SHORT PROBLEM:
Rewrite the records below, substituting "Goal" for each "Instruction" and leaving everything else unchanged.

INFORMATION SUPPLIED:
^^^^^^^^^^^^^^^^

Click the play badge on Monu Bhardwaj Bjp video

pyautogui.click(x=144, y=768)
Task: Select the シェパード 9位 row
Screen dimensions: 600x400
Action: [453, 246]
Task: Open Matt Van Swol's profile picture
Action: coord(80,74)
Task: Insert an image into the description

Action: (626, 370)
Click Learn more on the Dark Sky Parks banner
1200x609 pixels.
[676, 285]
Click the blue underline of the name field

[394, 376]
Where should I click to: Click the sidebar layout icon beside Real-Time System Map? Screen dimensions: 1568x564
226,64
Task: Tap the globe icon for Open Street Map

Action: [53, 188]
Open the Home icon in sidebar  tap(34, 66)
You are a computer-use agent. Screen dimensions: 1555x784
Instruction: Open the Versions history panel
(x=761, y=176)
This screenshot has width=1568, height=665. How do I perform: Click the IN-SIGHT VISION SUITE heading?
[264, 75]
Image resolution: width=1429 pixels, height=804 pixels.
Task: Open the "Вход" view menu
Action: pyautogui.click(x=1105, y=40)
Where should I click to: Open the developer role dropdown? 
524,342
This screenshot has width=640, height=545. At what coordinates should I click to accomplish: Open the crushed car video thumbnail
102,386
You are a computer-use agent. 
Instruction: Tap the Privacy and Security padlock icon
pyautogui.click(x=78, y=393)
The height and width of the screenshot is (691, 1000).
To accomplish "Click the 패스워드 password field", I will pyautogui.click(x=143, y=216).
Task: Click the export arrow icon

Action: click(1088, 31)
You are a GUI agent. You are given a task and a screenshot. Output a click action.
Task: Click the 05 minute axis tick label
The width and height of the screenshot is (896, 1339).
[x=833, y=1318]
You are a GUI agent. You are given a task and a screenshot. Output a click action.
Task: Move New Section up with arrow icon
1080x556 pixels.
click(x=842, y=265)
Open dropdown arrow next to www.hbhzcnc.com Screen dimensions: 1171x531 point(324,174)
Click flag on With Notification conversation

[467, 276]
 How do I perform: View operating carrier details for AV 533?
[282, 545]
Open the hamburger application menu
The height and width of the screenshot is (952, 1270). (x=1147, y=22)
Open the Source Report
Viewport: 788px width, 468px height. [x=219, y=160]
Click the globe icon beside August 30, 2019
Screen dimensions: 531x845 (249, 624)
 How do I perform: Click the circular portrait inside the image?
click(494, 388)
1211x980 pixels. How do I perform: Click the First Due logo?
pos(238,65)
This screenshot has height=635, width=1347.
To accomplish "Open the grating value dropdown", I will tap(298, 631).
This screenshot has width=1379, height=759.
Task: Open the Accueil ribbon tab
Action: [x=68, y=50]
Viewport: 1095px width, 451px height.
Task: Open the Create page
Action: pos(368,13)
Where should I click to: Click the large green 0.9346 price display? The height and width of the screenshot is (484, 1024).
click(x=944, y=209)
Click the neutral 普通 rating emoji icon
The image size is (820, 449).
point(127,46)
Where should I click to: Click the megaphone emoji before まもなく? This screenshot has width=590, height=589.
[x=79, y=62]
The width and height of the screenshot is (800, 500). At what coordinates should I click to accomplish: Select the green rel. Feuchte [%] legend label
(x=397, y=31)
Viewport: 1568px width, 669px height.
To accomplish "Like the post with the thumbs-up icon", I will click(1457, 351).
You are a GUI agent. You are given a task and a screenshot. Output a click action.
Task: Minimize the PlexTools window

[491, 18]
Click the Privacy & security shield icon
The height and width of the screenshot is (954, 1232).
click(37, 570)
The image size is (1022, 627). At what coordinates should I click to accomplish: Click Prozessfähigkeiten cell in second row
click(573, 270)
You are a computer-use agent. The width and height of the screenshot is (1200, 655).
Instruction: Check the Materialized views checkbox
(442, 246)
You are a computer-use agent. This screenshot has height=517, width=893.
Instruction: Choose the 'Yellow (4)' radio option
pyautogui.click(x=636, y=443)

^^^^^^^^^^^^^^^^

IN RESPONSE:
Click the play badge on Monu Bhardwaj Bjp video

pyautogui.click(x=144, y=768)
Task: Select the シェパード 9位 row
Screen dimensions: 600x400
Action: [453, 246]
Task: Open Matt Van Swol's profile picture
Action: coord(80,74)
Task: Insert an image into the description

Action: (626, 370)
Click Learn more on the Dark Sky Parks banner
1200x609 pixels.
[676, 285]
Click the blue underline of the name field

[394, 376]
Where should I click to: Click the sidebar layout icon beside Real-Time System Map? Screen dimensions: 1568x564
226,64
Task: Tap the globe icon for Open Street Map

Action: [53, 188]
Open the Home icon in sidebar  tap(34, 66)
You are a computer-use agent. Screen dimensions: 1555x784
Goal: Open the Versions history panel
(x=761, y=176)
This screenshot has width=1568, height=665. How do I perform: Click the IN-SIGHT VISION SUITE heading?
[264, 75]
Image resolution: width=1429 pixels, height=804 pixels.
Task: Open the "Вход" view menu
Action: pyautogui.click(x=1105, y=40)
Where should I click to: Open the developer role dropdown? 
524,342
This screenshot has width=640, height=545. At what coordinates should I click to accomplish: Open the crushed car video thumbnail
102,386
You are a computer-use agent. 
Goal: Tap the Privacy and Security padlock icon
pyautogui.click(x=78, y=393)
The height and width of the screenshot is (691, 1000).
To accomplish "Click the 패스워드 password field", I will pyautogui.click(x=143, y=216).
Task: Click the export arrow icon

Action: click(1088, 31)
You are a GUI agent. You are given a task and a screenshot. Output a click action.
Task: Click the 05 minute axis tick label
The width and height of the screenshot is (896, 1339).
[x=833, y=1318]
You are a GUI agent. You are given a task and a screenshot. Output a click action.
Task: Move New Section up with arrow icon
1080x556 pixels.
click(x=842, y=265)
Open dropdown arrow next to www.hbhzcnc.com Screen dimensions: 1171x531 point(324,174)
Click flag on With Notification conversation

[467, 276]
 How do I perform: View operating carrier details for AV 533?
[282, 545]
Open the hamburger application menu
The height and width of the screenshot is (952, 1270). (x=1147, y=22)
Open the Source Report
Viewport: 788px width, 468px height. [x=219, y=160]
Click the globe icon beside August 30, 2019
Screen dimensions: 531x845 (249, 624)
 How do I perform: Click the circular portrait inside the image?
click(494, 388)
1211x980 pixels. How do I perform: Click the First Due logo?
pos(238,65)
This screenshot has height=635, width=1347.
To accomplish "Open the grating value dropdown", I will tap(298, 631).
This screenshot has width=1379, height=759.
Task: Open the Accueil ribbon tab
Action: [x=68, y=50]
Viewport: 1095px width, 451px height.
Task: Open the Create page
Action: pos(368,13)
Where should I click to: Click the large green 0.9346 price display? The height and width of the screenshot is (484, 1024).
click(x=944, y=209)
Click the neutral 普通 rating emoji icon
The image size is (820, 449).
point(127,46)
Where should I click to: Click the megaphone emoji before まもなく? This screenshot has width=590, height=589.
[x=79, y=62]
The width and height of the screenshot is (800, 500). At what coordinates should I click to accomplish: Select the green rel. Feuchte [%] legend label
(x=397, y=31)
Viewport: 1568px width, 669px height.
To accomplish "Like the post with the thumbs-up icon", I will click(1457, 351).
You are a GUI agent. You are given a task and a screenshot. Output a click action.
Task: Minimize the PlexTools window

[491, 18]
Click the Privacy & security shield icon
The height and width of the screenshot is (954, 1232).
click(37, 570)
The image size is (1022, 627). At what coordinates should I click to accomplish: Click Prozessfähigkeiten cell in second row
click(573, 270)
You are a computer-use agent. The width and height of the screenshot is (1200, 655).
Goal: Check the Materialized views checkbox
(442, 246)
You are a computer-use agent. This screenshot has height=517, width=893.
Goal: Choose the 'Yellow (4)' radio option
pyautogui.click(x=636, y=443)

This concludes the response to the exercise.